**Excerpted data:**
____________________
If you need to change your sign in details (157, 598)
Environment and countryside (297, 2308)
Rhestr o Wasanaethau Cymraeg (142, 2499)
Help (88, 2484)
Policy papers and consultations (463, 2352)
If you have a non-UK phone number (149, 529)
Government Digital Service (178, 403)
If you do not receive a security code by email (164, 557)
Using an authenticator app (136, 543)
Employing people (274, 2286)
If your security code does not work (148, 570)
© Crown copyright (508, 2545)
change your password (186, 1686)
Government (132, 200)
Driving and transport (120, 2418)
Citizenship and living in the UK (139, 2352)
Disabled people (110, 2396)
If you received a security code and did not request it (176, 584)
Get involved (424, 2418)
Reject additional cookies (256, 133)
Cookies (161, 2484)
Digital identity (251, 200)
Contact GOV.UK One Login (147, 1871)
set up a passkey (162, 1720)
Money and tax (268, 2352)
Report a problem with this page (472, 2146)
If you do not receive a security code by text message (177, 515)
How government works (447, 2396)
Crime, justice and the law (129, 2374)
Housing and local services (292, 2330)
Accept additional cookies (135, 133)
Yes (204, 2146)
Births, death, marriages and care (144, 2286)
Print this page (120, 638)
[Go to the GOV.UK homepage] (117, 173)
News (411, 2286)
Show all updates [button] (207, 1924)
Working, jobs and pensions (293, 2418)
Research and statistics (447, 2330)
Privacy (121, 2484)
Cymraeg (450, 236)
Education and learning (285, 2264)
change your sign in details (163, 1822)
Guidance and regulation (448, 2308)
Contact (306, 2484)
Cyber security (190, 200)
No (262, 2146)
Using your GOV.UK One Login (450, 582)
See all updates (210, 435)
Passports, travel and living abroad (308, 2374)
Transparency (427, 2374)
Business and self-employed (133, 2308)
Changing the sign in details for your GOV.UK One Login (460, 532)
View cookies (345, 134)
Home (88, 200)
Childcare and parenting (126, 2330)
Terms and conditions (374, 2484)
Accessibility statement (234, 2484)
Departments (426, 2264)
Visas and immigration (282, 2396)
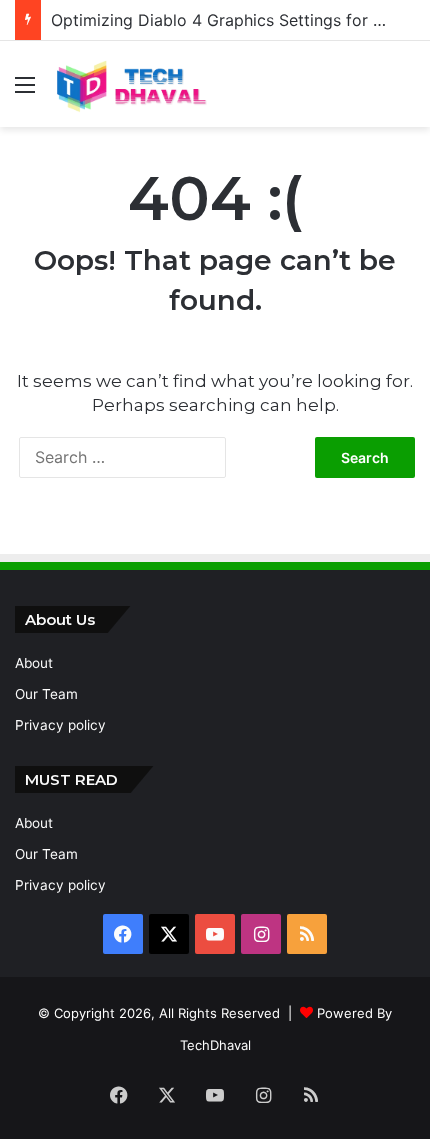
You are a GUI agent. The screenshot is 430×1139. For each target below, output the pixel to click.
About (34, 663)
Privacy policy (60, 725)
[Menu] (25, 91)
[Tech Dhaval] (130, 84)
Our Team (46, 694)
____________________
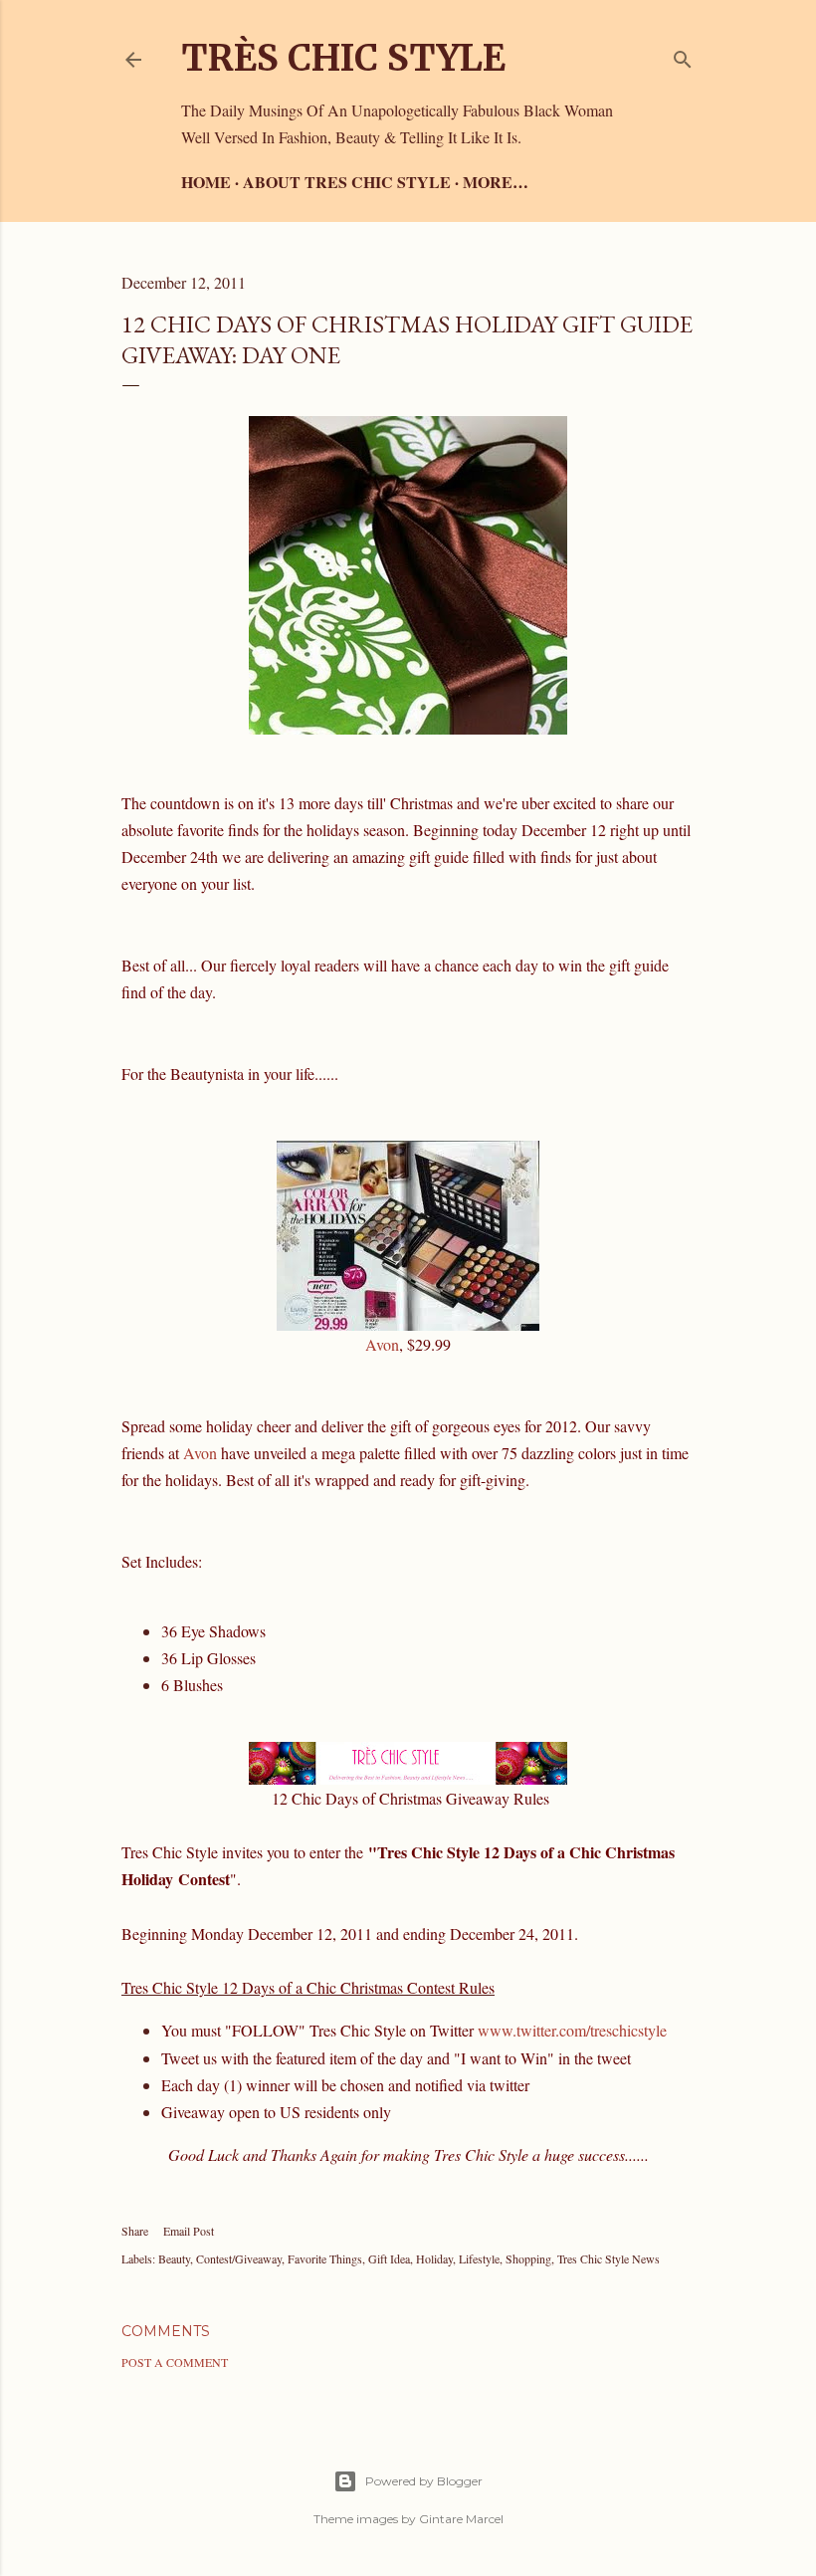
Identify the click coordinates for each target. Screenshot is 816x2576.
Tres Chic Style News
____________________
**Task item:** Looking at the data above, write out exactly the lines that start at the one containing "If you do not receive a security code by text" and end at the one containing "Yes (204, 2146)"; include both and nothing beyond.

**Result below:**
If you do not receive a security code by text message (177, 515)
How government works (447, 2396)
Crime, justice and the law (129, 2374)
Housing and local services (292, 2330)
Accept additional cookies (135, 133)
Yes (204, 2146)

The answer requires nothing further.